PEP263 (Specifying encoding) and bytecode strings

Mike C. Fletcher mcfletch at rogers.com
Mon May 5 16:28:24 EDT 2003


Terry Reedy wrote:

>I am a little puzzled by some of the questions and comments in this
>thread.  Am I missing something?
>
Probably the purpose of resource-package :) , namely automatically 
embedding sets of binary resources in Python source-code files.

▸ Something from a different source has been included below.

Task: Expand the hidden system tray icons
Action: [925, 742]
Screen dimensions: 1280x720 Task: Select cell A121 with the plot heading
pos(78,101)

>"Tony Meyer" <ta-meyer at ihug.co.nz> wrote in message
>news:mailman.1052120948.3150.python-list at python.org...
>  
>
>>>>Is there some way to specify that all strings are
>>>>bytecodes, and not encoded characters?
>>>>        
>>>>
>
>The value of a Python string object *is* a sequence of bytecodes.
>Character encoding is in the eye of the interpreter/user of a string.
>
Sure, until someone (with the best of intentions) decides some day that 
all strings in the interpreter are Unicode (such things happen, and I'm 
pretty sure I've heard rumblings from very deep in the hierarchy along 
this path), and there will be a seperate "buffer" type for byte-streams. 
When/if that happens, your source-file says that your binary data is 
latin-1-encoded Unicode data, which makes the binary data gibberish when 
the Unicode hits the fan.  In essence, by declaring the data as 
"latin-1", you're encoding garbage in the file so that future versions 
of Python won't be able to recognise that the data is actually a 
byte-stream.

What I'd like from Pep 263 is a way to make the declaration "this file 
has no encoding" or "these strings are byte-sequences, *not* Unicode 
data encoded with some particular encoding".  Using a particular 1-byte 
encoding is fine for now, but you're encoding erroneous information in 
the file, which is not the best design practice.  Given that Pep 263 is 
already requiring 1 rewrite of all old software to support itself, 
making it necessary to some day do another (to change that declaration 
again), it seems somewhat... intrusive... especially if the goal is to 
maintain customer confidence in Python's stability.

>>I probably phrased my question poorly: what, then, is the correct
>>encoding for the output of zlib.compress()?  I know IANA has a list
>>    
>>
>[1]
>  
>
>>of encodings, but it's not really clear which is the right one.
>>    
>>
>
>I think you are asking for *the* 'correct' fake declaration.  If there
>is not yet a way to say encoding = None or encoding = bytes, then any
>one that works should be ok.
>
Escept for the GIGO principle, sure ;) .  Pep 263 just has this annoying 
habit of violating every aesthetic sense I have :) , from the inclusion 
of semantics in comments, to breaking old code, to requiring that all 
strings be converted to Unicode and back again during the parsing 
process, to the inability to specify a NULL/RAW encoding.  I know it's a 
messy problem, but eek what a solution :) !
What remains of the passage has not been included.